Dernièrement, le président de la République a pris un certain nombre de décisions en faveur du monde de la culture. Qu’en pensez-vous ?

Le Président est extraordinaire. Je le dis parce qu’il a fait quelque chose qui m’a ravi. Il a réalisé à Tivaouane, ma ville natale, des infrastructures que j’aurais pu y construire si j’en avais les moyens. Je l’en remercie en tant qu’artiste, natif de Tivaouane et talibé tidjane. D’ailleurs, je profite de l’occasion pour lui dire que je l’ai choisi comme parrain de ma soirée du 14 janvier.

Etes-vous prêt à battre campagne pour lui lors de la prochaine présidentielle ?

Ça, c’est autre chose. C’est de la politique. C’est ce que j’avais fait avec Abdoulaye Wade ; c’était grâce à Macky Sall, puisque c’est lui qui m’a amené voir le Président en ces temps-là. Macky Sall est mon grand frère et mon ami, donc je peux faire pour lui ce que j’avais fait pour Abdoulaye Wade. En 2019, je peux battre campagne pour Macky comme pour Wade.

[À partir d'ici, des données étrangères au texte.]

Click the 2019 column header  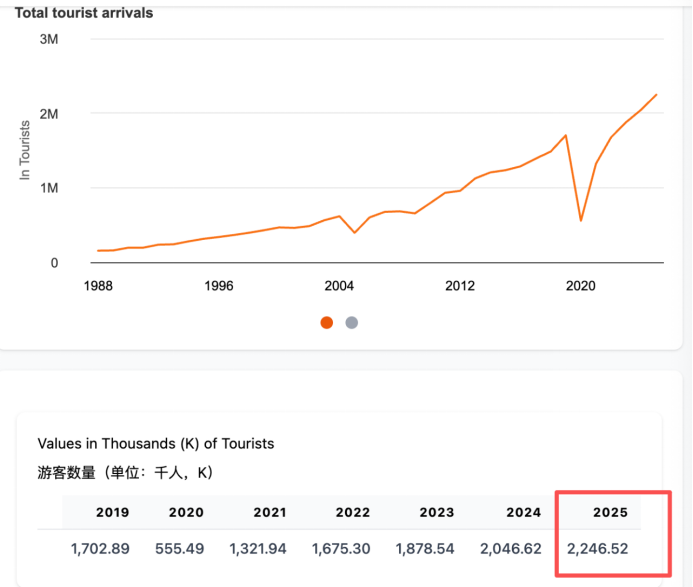112,512
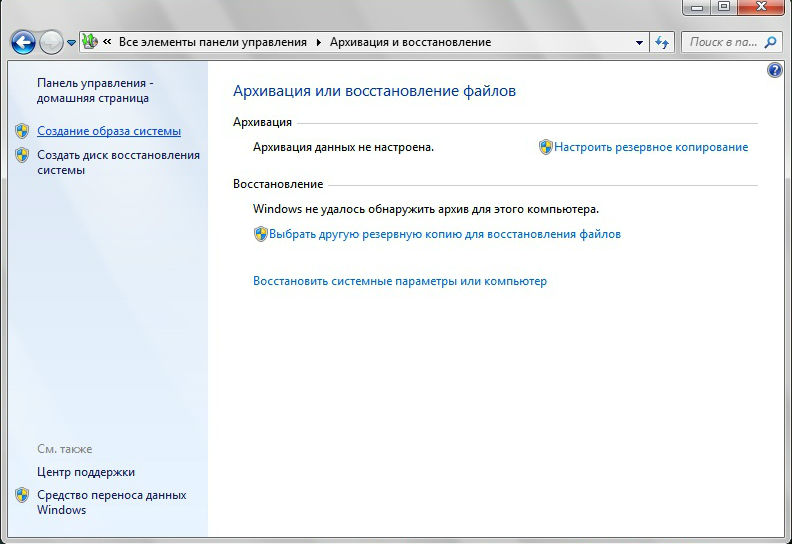Image resolution: width=792 pixels, height=544 pixels.
Task: Maximize the Control Panel window
Action: tap(723, 8)
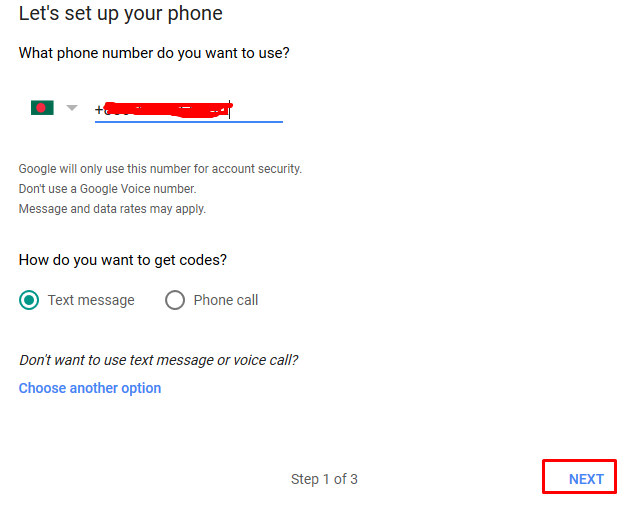Expand the country code dropdown arrow

pos(71,108)
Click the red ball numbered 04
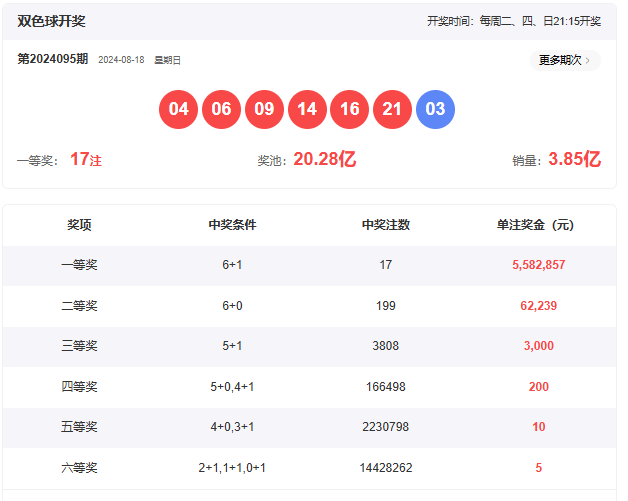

Certains pensent que ce choix porté sur Wade a été le frein à l’évolution de votre carrière…

(Il coupe) Si c’était à refaire, je le referais. Parce que parmi ceux qui le disent, personne n’assure ma dépense quotidienne. Les gens ne font que parler. Et on ne sait jamais c’est qui. Ils ne te soutiennent pas et te jettent des pierres. Les paroles de l’hymne composé pour Wade ont tout leur sens jusqu’à ce jour. Je suis un griot. Je pouvais me contenter de chanter ses louanges. Mais je ne l’ai pas fait. J’ai fait le point sur ses réalisations à travers le pays. Si je recomposais cette chanson aujourd’hui, avec le même texte, les Sénégalais diraient que je dis la vérité. Alors que c’est le même texte mais les contextes sont différents. Il ne faut pas que les gens oublient qu’un Président peut appuyer un artiste. Ce dernier est un citoyen sénégalais. S’il a un projet viable, pourquoi ne l’appuierait-on pas. Je ne parle pas d’aide mais bien d’appui.

Vous aviez soumis un projet pour financement à Abdoulaye Wade. Comptez-vous refaire cela avec M. Sall ?

Bien sûr, j’ai même deux projets. Mais je préfère ne pas en parler. Parce que le premier projet, je l’avais présenté à un ancien maire. En pleine campagne électorale, il a présenté le même projet pour avoir des voix de plus. J’étais ébahi. Tout ce que je peux dire, c’est que je compte aussi présenter le même projet au Président Macky Sall. Il en connaît déjà les grandes lignes. Maintenant, je vais y adjoindre mon dernier projet qui est d’un coût global de 710 millions de F CFA.